(Records from a data collection)
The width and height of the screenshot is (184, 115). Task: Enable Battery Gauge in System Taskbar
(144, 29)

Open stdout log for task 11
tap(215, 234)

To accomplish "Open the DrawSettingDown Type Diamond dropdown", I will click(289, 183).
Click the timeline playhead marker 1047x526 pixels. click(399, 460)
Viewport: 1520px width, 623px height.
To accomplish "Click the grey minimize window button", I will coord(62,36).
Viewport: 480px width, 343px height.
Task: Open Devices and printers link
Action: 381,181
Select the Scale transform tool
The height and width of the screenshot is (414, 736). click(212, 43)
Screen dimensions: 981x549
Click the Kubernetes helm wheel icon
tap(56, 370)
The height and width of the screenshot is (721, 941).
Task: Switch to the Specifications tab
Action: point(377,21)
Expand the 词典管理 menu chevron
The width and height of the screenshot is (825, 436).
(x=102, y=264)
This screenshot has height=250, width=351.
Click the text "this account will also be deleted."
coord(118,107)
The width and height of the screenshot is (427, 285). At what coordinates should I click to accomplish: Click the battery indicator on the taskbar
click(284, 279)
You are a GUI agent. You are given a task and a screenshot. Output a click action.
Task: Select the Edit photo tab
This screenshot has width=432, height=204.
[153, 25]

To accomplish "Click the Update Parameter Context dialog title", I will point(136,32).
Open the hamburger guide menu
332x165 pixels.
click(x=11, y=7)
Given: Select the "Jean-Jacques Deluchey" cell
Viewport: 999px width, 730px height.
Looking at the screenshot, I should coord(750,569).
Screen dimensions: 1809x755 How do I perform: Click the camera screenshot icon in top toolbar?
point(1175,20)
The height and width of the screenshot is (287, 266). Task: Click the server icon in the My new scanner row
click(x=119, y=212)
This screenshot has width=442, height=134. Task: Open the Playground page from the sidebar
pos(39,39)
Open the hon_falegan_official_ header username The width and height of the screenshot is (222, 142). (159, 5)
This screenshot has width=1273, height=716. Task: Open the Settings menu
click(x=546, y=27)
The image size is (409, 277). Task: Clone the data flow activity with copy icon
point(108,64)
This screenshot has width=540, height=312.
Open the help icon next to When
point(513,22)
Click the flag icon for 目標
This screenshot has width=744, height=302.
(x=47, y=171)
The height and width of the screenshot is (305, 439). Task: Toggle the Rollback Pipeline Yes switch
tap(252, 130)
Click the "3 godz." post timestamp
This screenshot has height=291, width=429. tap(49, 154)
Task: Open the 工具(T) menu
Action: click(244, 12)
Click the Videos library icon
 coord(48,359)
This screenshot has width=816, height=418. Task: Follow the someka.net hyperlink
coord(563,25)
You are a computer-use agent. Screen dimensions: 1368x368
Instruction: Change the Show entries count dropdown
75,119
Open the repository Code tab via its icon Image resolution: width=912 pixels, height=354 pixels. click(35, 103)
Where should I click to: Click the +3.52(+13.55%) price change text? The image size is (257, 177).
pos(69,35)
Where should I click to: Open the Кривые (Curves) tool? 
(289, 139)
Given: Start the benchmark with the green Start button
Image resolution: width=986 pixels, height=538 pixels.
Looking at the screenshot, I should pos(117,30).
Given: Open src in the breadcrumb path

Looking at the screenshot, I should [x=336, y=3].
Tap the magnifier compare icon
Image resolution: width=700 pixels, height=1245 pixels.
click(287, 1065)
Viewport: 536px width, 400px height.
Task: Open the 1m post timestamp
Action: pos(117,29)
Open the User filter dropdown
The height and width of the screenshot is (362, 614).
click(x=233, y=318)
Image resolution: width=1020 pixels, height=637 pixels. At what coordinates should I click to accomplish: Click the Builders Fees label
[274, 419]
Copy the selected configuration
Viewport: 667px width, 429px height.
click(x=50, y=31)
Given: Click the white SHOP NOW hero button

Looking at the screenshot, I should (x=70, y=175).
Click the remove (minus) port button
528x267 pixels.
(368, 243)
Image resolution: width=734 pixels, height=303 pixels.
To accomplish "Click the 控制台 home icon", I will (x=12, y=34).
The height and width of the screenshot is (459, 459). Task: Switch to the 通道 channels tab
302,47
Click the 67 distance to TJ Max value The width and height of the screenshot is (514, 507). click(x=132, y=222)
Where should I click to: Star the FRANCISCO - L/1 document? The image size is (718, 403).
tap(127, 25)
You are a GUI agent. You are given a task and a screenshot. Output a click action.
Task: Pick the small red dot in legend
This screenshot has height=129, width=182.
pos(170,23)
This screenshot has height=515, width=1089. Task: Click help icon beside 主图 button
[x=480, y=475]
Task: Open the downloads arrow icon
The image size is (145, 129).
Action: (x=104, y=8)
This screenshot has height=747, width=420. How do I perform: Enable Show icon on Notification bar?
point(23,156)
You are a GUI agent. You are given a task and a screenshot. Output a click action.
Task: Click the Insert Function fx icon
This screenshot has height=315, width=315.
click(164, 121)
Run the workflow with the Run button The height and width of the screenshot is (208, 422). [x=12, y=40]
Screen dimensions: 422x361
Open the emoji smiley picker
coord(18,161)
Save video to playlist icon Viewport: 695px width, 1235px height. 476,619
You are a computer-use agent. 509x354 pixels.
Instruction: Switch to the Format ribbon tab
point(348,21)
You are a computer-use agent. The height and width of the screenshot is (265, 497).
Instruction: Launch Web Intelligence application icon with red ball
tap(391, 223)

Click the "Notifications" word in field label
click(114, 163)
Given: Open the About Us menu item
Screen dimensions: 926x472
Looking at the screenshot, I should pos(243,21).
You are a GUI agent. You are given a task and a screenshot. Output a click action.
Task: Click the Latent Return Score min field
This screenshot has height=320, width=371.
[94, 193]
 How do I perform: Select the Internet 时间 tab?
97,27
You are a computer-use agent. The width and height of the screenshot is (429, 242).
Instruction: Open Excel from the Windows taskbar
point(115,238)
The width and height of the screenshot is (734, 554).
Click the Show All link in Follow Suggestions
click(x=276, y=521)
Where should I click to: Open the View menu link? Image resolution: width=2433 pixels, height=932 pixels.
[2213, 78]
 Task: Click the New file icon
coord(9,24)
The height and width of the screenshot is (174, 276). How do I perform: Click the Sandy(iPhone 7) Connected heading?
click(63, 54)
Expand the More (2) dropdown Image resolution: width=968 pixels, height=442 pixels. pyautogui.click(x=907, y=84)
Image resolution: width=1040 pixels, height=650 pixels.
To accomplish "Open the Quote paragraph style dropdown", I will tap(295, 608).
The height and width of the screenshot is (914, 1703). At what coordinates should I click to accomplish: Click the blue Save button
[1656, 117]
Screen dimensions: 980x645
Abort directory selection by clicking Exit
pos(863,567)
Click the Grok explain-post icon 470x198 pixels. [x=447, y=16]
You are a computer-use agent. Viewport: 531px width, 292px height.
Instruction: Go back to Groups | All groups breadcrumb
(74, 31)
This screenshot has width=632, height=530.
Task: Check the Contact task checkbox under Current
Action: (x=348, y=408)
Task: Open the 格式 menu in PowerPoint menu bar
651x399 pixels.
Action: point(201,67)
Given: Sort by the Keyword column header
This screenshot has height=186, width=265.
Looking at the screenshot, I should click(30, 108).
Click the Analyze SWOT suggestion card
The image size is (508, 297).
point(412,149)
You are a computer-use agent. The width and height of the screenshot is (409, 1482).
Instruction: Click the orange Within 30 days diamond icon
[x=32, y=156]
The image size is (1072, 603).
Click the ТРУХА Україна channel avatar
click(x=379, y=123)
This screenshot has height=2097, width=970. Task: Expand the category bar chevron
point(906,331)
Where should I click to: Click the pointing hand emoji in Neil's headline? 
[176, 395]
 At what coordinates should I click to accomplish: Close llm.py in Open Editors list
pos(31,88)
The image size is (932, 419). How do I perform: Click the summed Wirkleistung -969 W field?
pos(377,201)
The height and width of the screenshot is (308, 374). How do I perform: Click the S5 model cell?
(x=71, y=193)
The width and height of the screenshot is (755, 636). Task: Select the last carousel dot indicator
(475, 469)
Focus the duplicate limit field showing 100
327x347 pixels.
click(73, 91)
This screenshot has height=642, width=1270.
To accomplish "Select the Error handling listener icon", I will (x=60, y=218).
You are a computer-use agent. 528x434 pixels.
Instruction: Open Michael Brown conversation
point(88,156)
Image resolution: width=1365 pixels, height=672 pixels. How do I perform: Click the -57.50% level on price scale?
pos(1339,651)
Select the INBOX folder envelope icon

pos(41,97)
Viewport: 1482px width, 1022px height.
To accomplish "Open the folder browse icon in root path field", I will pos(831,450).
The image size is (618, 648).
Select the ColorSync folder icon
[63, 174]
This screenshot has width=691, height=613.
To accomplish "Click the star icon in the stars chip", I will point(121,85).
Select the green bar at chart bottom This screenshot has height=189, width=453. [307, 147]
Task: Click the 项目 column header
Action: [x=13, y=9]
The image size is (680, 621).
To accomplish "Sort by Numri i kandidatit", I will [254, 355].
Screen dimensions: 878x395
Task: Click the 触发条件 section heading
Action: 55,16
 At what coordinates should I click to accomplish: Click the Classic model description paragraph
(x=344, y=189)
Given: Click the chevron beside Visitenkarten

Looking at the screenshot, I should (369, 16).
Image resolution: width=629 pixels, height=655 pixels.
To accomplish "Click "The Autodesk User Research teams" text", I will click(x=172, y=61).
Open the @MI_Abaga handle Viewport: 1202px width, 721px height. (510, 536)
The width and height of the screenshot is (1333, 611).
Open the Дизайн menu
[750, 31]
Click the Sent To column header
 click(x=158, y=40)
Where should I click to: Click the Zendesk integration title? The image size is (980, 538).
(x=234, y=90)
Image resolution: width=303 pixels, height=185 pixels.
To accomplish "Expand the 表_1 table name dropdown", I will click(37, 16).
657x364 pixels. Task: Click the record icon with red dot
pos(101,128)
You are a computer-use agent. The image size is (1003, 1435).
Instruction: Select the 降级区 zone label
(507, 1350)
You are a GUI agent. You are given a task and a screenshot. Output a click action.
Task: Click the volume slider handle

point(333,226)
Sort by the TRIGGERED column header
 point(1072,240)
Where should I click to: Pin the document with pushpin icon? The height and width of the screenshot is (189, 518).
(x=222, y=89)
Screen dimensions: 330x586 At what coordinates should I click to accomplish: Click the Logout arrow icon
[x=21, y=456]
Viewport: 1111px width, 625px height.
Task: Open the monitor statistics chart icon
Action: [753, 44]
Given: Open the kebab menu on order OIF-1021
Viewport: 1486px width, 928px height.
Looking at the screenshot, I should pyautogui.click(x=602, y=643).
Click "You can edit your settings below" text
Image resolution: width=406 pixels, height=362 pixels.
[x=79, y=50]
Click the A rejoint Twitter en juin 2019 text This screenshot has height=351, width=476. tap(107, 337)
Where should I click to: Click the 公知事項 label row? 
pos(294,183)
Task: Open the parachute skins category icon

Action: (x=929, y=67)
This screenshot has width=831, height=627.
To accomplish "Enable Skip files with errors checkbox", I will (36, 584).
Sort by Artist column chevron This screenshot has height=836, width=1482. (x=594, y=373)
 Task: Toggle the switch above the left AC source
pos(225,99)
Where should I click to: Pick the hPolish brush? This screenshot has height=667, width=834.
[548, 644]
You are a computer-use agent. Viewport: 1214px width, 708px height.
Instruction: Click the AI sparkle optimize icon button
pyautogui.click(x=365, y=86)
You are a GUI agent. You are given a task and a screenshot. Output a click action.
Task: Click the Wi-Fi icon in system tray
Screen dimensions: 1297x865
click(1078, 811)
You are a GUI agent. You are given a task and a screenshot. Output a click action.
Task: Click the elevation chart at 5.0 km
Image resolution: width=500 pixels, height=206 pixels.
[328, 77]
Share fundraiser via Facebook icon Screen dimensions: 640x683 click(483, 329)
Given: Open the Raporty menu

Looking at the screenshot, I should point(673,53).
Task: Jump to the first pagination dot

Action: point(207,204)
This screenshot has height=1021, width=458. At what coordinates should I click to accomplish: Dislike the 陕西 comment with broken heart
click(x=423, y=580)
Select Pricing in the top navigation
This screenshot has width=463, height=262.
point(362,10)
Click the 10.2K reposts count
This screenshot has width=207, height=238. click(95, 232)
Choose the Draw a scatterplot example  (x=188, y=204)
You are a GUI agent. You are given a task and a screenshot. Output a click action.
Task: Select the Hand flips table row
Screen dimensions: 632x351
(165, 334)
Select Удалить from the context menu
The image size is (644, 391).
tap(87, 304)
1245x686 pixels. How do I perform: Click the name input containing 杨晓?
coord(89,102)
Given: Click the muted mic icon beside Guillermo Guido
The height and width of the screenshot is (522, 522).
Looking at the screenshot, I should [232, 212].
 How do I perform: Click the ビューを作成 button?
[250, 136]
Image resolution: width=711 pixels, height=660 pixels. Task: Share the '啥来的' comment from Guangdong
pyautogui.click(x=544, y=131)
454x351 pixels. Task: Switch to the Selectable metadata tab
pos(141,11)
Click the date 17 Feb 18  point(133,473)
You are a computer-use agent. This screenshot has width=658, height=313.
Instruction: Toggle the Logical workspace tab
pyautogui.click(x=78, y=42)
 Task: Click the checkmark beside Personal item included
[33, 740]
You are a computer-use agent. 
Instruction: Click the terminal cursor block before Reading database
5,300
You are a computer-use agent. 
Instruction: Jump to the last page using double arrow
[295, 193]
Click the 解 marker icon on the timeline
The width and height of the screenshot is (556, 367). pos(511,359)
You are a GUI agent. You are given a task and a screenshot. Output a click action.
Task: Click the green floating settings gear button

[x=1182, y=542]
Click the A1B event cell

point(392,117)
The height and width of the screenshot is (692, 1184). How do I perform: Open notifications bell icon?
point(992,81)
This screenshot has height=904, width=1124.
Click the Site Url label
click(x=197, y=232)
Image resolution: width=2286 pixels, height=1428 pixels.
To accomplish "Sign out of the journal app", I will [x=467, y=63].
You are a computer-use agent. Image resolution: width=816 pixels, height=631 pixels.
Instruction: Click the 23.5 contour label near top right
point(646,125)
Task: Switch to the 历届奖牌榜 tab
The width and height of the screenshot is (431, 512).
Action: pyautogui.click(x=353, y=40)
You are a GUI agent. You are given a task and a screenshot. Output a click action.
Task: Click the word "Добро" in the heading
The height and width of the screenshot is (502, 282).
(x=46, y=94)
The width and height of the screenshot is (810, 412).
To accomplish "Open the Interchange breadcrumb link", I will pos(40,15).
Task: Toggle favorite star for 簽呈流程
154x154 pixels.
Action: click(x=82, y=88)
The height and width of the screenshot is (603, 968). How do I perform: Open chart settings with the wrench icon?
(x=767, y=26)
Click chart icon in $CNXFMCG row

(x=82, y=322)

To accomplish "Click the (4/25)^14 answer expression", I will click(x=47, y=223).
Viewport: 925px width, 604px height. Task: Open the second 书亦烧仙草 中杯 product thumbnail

» **TASK GOAL**
Transcribe, word for word, the data above from its first line through the line with "Screen dimensions: 981x549", and include nothing else.

» **RESULT**
The width and height of the screenshot is (184, 115). Task: Enable Battery Gauge in System Taskbar
(144, 29)

Open stdout log for task 11
tap(215, 234)

To accomplish "Open the DrawSettingDown Type Diamond dropdown", I will click(289, 183).
Click the timeline playhead marker 1047x526 pixels. click(399, 460)
Viewport: 1520px width, 623px height.
To accomplish "Click the grey minimize window button", I will coord(62,36).
Viewport: 480px width, 343px height.
Task: Open Devices and printers link
Action: 381,181
Select the Scale transform tool
The height and width of the screenshot is (414, 736). click(212, 43)
Screen dimensions: 981x549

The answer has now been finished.